An old menstruation taboo killed her. This time, a man went to jail

Every winter, in Nepal’s snow-covered hills, young women keep dying because of a deadly superstition.

>>Bhadra Sharma and Jeffrey GettlemanThe New York Times
Published : 28 Dec 2019, 10:56 AM
Updated : 28 Dec 2019, 10:56 AM

The tradition here says that any woman who has her period must be banished outside, to a cowshed or makeshift bunker, no matter how cold or dangerous. This has been a ritual, believed to protect the purity of the village, for as long as anyone can remember.

But this winter, someone was finally arrested in such a death — a first in Nepal, according to law enforcement officials. The case has set off a national debate about women’s rights, tradition, law and punishment.

Nepali authorities have jailed the brother-in-law of a young woman who died in a shed this month in the remote Achham district, in the far west. Many Nepalis have been disturbed by her death, and one newspaper called the taboo — called chhaupadi (pronounced CHOW-pa-dee) — a “national shame.”

Human rights activists have been pressing authorities to enforce a law that went into effect last year that punishes family members who exile menstruating women from their own homes. Still, villagers continue to do it and many residents in Achham are upset that someone was sent to jail.

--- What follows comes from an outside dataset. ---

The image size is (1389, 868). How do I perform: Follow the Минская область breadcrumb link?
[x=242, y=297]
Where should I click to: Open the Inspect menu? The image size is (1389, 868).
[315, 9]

“The police are just adding pain over pain,’’ said Krishna Budha, chief of the village where the young woman died. “She had gone to the hut on her own, taking part of our culture.”

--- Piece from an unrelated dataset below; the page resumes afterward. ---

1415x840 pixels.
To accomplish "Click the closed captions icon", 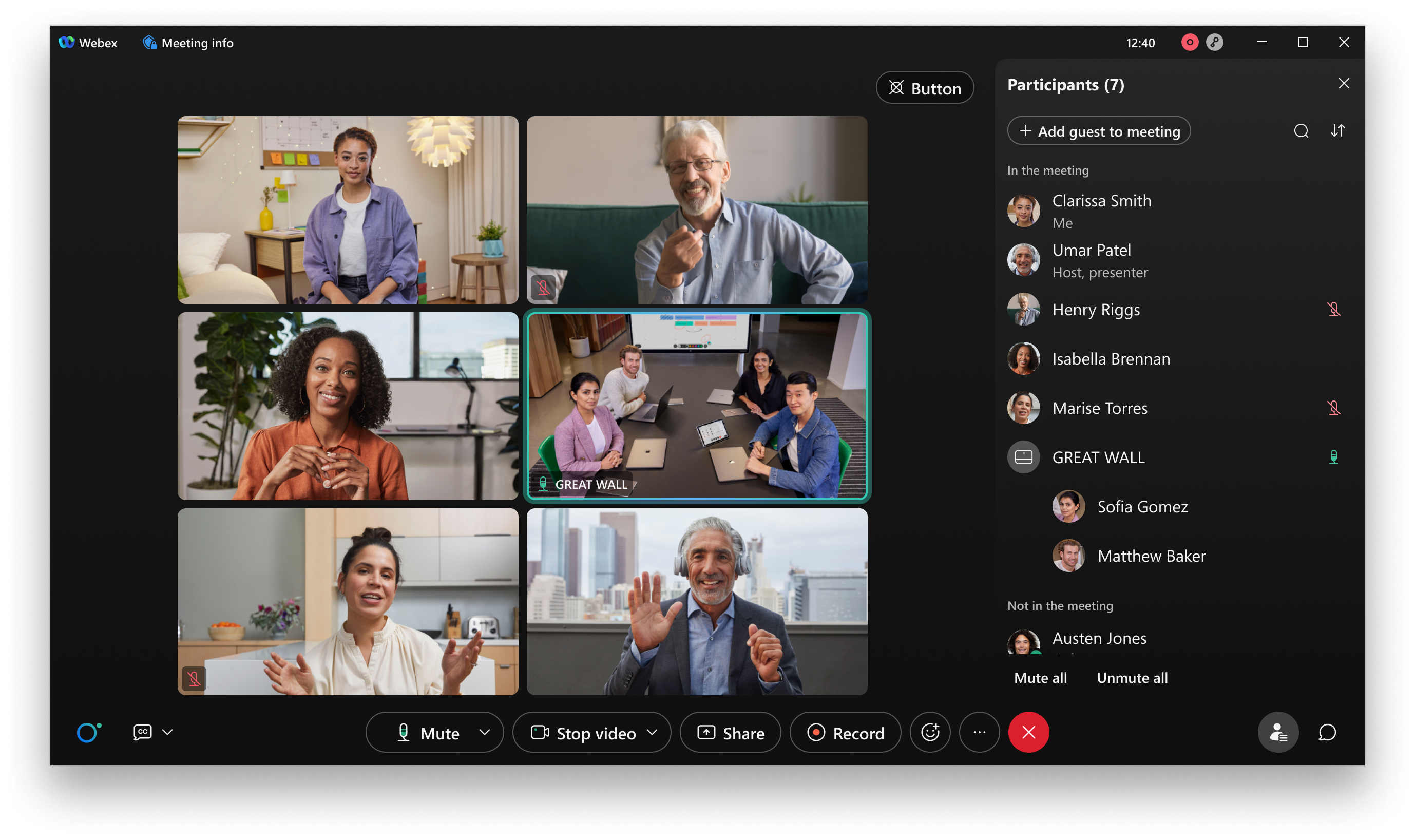I will coord(142,732).
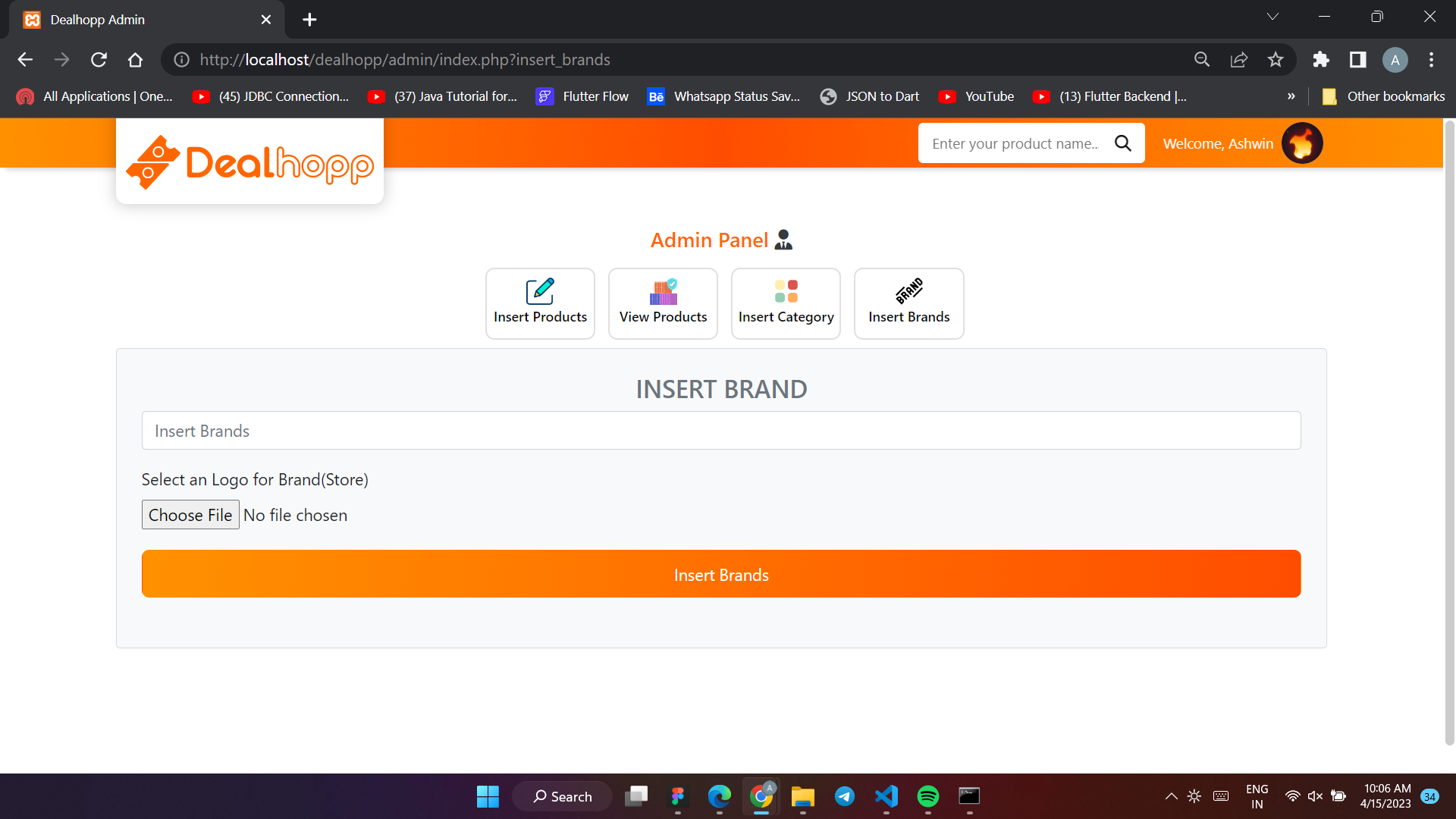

But Nepal’s highest authorities intervened, leading police officers to make the arrest. An investigation is underway.

In the past few weeks, villagers have been ordered to destroy dozens of chhaupadi huts and Nepal’s home ministry has threatened to cut off government aid to families that do not comply with a law that bans the chhaupadi ritual.

“The police did a good job this time,” said Pashupati Kunwar, a leading anti-chhaupadi activist. “This has sent a warning.”

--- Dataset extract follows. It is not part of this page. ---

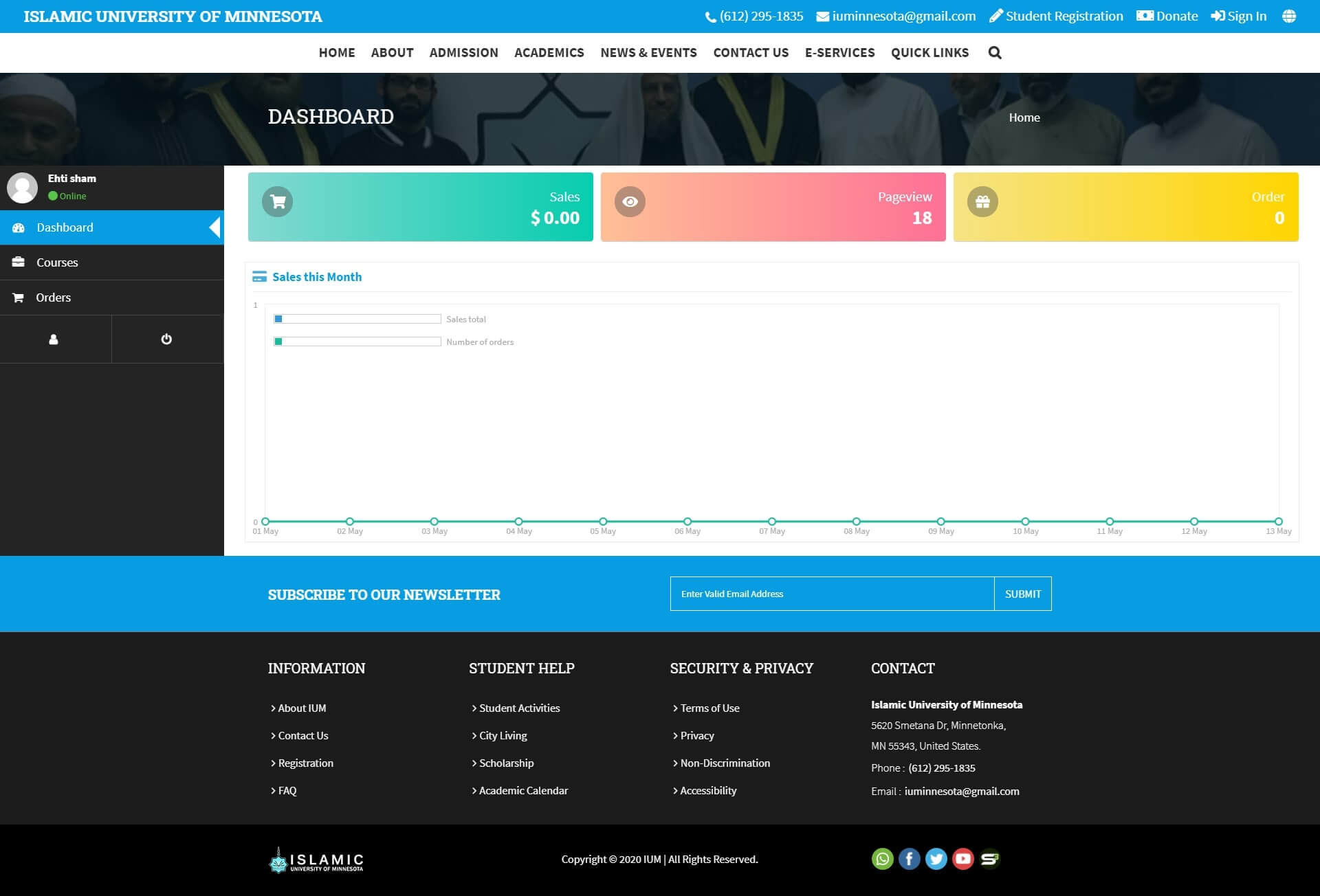1320x896 pixels.
Task: Open Orders in the sidebar
Action: 53,298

In Nepali language, chhaupadi means someone who bears an impurity. Menstruating women are considered polluted, even toxic, and from the earliest age, people here are taught that any contact with a menstruating woman will bring bad luck.

An oppressive tradition has evolved around this taboo, including the construction of a separate hut for menstruating women to retreat to at night and then sleep in. Some of the spaces are as tiny as a closet, walls made of mud or rock, basically menstruation foxholes. Each year, at least one woman, usually more, and often young, dies in such a tiny space from smoke inhalation, a snake bite or exposure to the cold.

On Dec 2, it happened again.

Shortly after sunrise, according to police officials, relatives of Parbati Budha, 21, sensed that something was wrong. Budha, who lived in a mountain village about a two-day drive from the capital, Kathmandu, was usually an early riser. She was known in the village as a determined worker who was quite bright; she graduated from 12th grade, unusual for girls from her village.

But on this morning, she did not emerge from her chhaupadi hut. When her sister-in-law and brother-in-law went to check on her, they found her on the shed’s floor, face down. Investigators said she had built a small fire inside the hut to keep warm during the freezing night and died from inhaling too much smoke.

Budha had married about a year and a half ago and moved in with her husband’s family, as most women do in rural Nepal. Her husband worked in a sari showroom in neighboring India, and police officials say it was her husband’s brother, Chhatra Raut, 25, who pressured Budha to move out to the shed.

The news about Budha’s death quickly spread, dismaying human rights activists. The activists, including Kunwar, asked local police to investigate, but the officers refused. The officers said that nobody in the village had complained about the young woman’s death and therefore there was no case.

But the activists kept up their pressure. And in Kathmandu, the tide has turned against chhaupadi, which has become something of an embarrassment to those trying to modernise Nepal.

After hearing what happened, Nepal’s attorney general, Agni Prasad Kharel, stepped in and ordered police officials to open an investigation, which quickly led them to the brother-in-law. The police arrested Raut and are holding him in a small jail. He faces a three-month sentence if found guilty of breaking the chhaupadi law, which makes it a crime to pressure a woman into seclusion.

Kedar Nath Sharma, a spokesman for the Home Ministry, said that any members of a family still practicing chhaupadi would not get the usual government allowances for elderly people and single women, concessional loans or recommendations for a school scholarship or government job.

He said the Nepali government was serious about ending this tradition once and for all.

“Women are dying in these huts,” he said.